EXTRACTED TEXT:
※

      that cares – it cares about the poor; it cares about the oppressed; it
      cares about the minorities who suffer from discrimination and racism; it
      cares about the environment. These are all important, good issues to
      care about. That the slogan is mostly a lie, when you get down to it, is
      another matter.
      Young people care about these issues, as they should. They are also usually not very wise about how the world works, how economies work, and are not yet saddled with the distractions/labors of working for a living and caring for a family. So they are
      susceptible to this marketing campaign.
      The Left has also completely succeeding in marketing the Right as
      racist, blood sucking robber barons who would exploit the environment
      and kill off the poor and disadvantaged in work camps all for an extra
      20 bucks (which they roll into cigars). There is *some* truth to this –
      we all “saw” the industrial revolution era and the injustices committed
      then by unregulated capitalist industrialists, as well as the criminal,
      imperial blood-letting committed for gods, gold, and glory. Among Jews,
      there is particular wariness regarding good-old-boys clubs and
      antisemitism from the Christian Right. That the Right has largely moved
      past these attitudes (though not completely), and that the Left has been involved in plenty of its own racism at home and imperialism abroad, is again, another matter. So
      too, their predilection for supporting the most horrible, corrupt, fascist mass-murderers the world has ever seen, so long as it helps “the cause” and they aren’t Westerners, is also besides the point.
      So, you take a young person who cares about helping the less fortunate and
      the vulnerable, and they believe that the political Left is actually all about doing that stuff, rather than it largely being a con. When they experience the real attitudes of so many die-hard devotees on the Left, it rightly comes as a shock – it contradicts everything they’ve believed about politics.
      Only after getting some kind of shock like this, do they maybe start to dig deeper and discover just how far the corruption goes. For me, it was seeing how unfairly Israel was treated 15 years ago. It’s all far worse now than it was then.

※

RECORD SET:

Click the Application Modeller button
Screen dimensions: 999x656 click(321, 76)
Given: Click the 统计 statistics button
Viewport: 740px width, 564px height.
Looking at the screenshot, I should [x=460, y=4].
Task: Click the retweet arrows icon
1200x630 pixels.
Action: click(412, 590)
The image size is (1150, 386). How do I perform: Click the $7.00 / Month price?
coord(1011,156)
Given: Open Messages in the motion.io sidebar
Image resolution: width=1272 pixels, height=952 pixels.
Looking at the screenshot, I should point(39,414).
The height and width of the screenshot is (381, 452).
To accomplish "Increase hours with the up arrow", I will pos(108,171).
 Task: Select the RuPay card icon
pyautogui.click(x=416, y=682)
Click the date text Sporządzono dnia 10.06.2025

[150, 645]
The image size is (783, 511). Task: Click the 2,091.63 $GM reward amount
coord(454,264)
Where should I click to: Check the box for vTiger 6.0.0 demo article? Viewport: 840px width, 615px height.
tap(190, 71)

※

WHAT THIS TASK INVOLVES: In the text about how the political Left and Right are marketed, list what the imperial blood-letting was committed for.

TASK OUTPUT: Gods, gold, glory